Welcome to the Multiversity Year in Review for 2020! While this has been, by many accounts, a terrible year, there were a number of fantastic comics released in 2020, and over the next ten days, we’ll be highlighting our favorites across 25 categories. If you want to give your thoughts on our picks or share your own, feel free to do so in the comments!

Best New Series

Good is good. Our favorite series often span multiple years, and make our year end lists multiple times. But there’s something to be said for novelty- there’s a reason that everyone in the comics world loves a #1 issue. So, in addition to all of the other comics we award, we also like to spotlight new series. All of these had strong debuts, and are stories we are going to continue to follow in the new year. Here are our top five new series for 2020.

5. Fire Power

I like new things. I like old things too, but I like new things. Especially new ideas and concepts, new characters and worlds. And, so I often pick up first issues to see if I want to read a series. This isn’t that story. I had no intention of picking up “Fire Power” because it didn’t have any of my usual hooks. I have never read any of the creative team’s previous work, I wasn’t really interested in martial arts, and there was only one cover. This book was about as far from the standard fare for 2020 as a comic book could get. But it was free.

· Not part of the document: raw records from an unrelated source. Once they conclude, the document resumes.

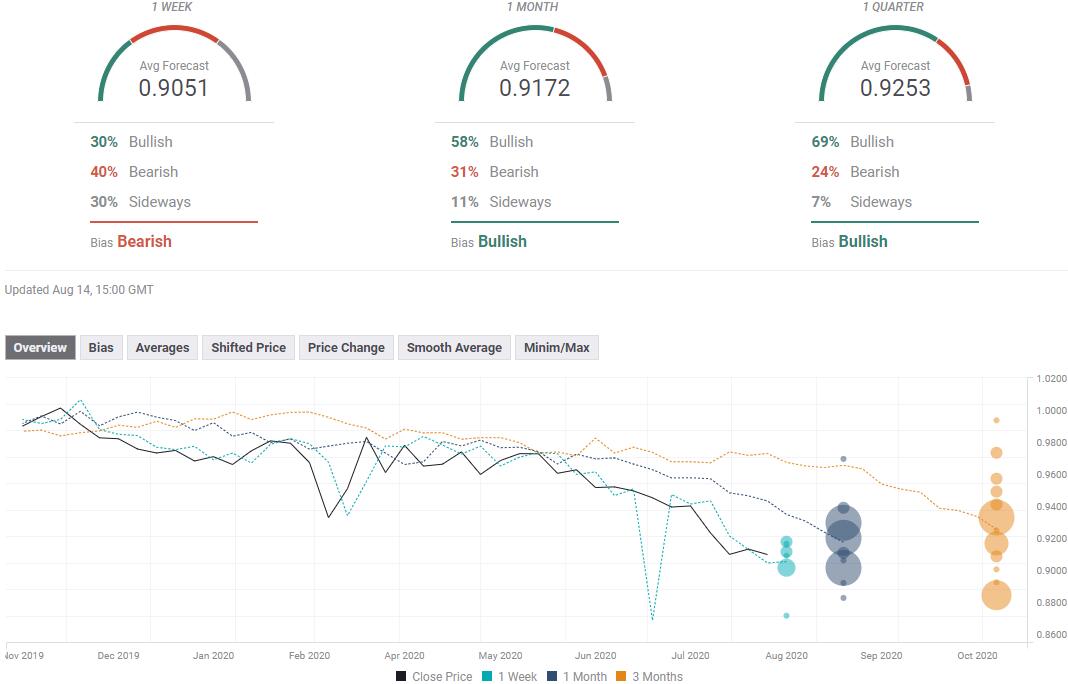This screenshot has height=684, width=1068.
Task: Toggle teal 1 Week legend swatch
Action: (486, 677)
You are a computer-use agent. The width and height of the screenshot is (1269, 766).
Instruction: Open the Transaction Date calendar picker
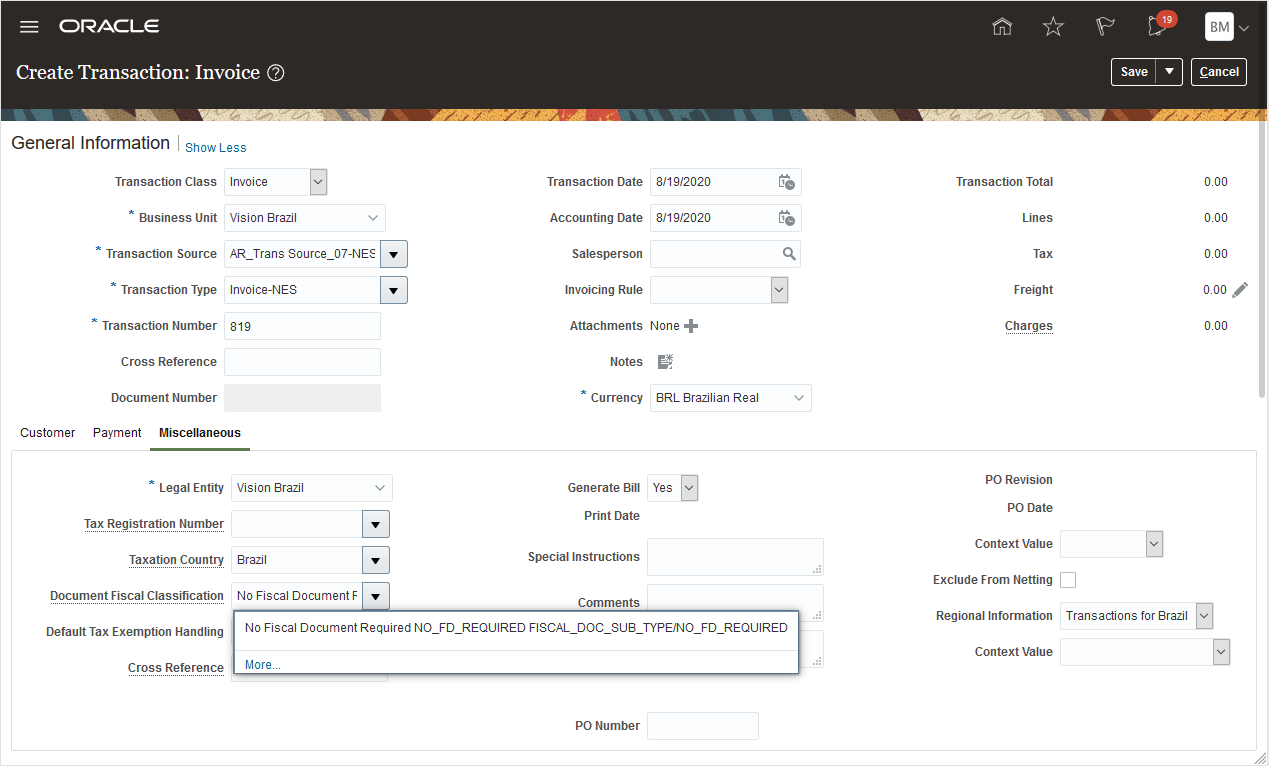(x=787, y=182)
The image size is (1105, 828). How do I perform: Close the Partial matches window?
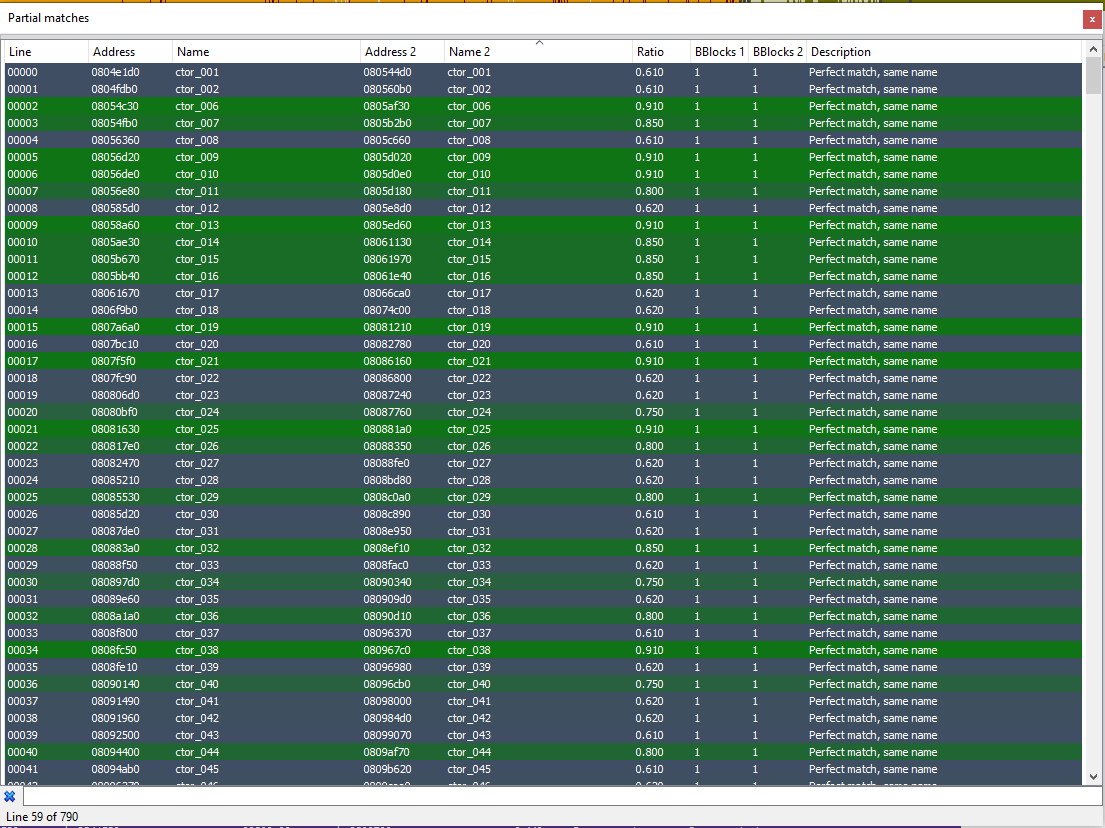(1091, 18)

When I read the ‘Free Comic Book Day’ issue of “Fire Power” I fell in love immediately. The book gets in your hands because it is a martial arts action story with people throwing fireballs and beating each other up in dark houses and restaurants. But you read it because it is about a man, with a family, that he will do anything to protect. His son and daughter do the same things as my son and daughters. He has the same differences with his wife as I have with my wife. And he gets the same awkward advice from his dad that I get from my dad.

“Fire Power” is my favorite new series of 2020 because it breaks the mold and does something different, catches your eye with action and fireballs, and steals your heart with relatable and grounded characters. Plus, it has ninjas. -Ryan Pond

4. That Texas Blood

If I may start with a quote from poet laureate of the west, Dalton Wilcox, “…Sadness and desperation may find him/ But a cowboy who’s wise will turn to the earth/ To lend him solace and even mirth…” “That Texas Blood” is able to take that truth of the cowboy and elevate it to hear-to-fore unseen neo-noir heights. It captures the spirit of the southwest, the resilience required to survive it and the quiet horror that comes from the part of the country where people talk more through tupperware than conversation.

As written by Chris Condon, “That Texas Blood”is able to summon the soul of the land I was raised in with a crime at the center of it that maintains agency and urgency the whole way through. It is compelling storytelling with the highest level of craftmanship. As drawn by Jacob Phillips, “That Texas Blood” is a visceral world of oranges, red and browns. The characters are able to be as harsh as their environment expressing a quiet beauty underneath every atrocity through just a few lines on the face. There are vistas Phillips is able to draw that capture my home environment better than any artist I’ve seen previously do.

The truest judge of western fiction (even neo-noir westerns) is how well it understands the following by Dalton Wilcox, “The cowboy’s life is full of danger/ To risks to his life he is never a stranger.” By that measurement and really any I could conceive of, “That Texas Blood” is a thundering success. It’s the desert brought to life in all her cruelty and beauty. -Jacob Cordas

Continued below

3. Adventureman

With 2020 being a relentlessly difficult year for us all, we’ve turned to comics as a vital form of escapism. Some returned to old favorites, while others settled into long-running epics, and those of us that picked up “Adventureman” discovered a series that seems destined for a place in those aforementioned lists in years to come.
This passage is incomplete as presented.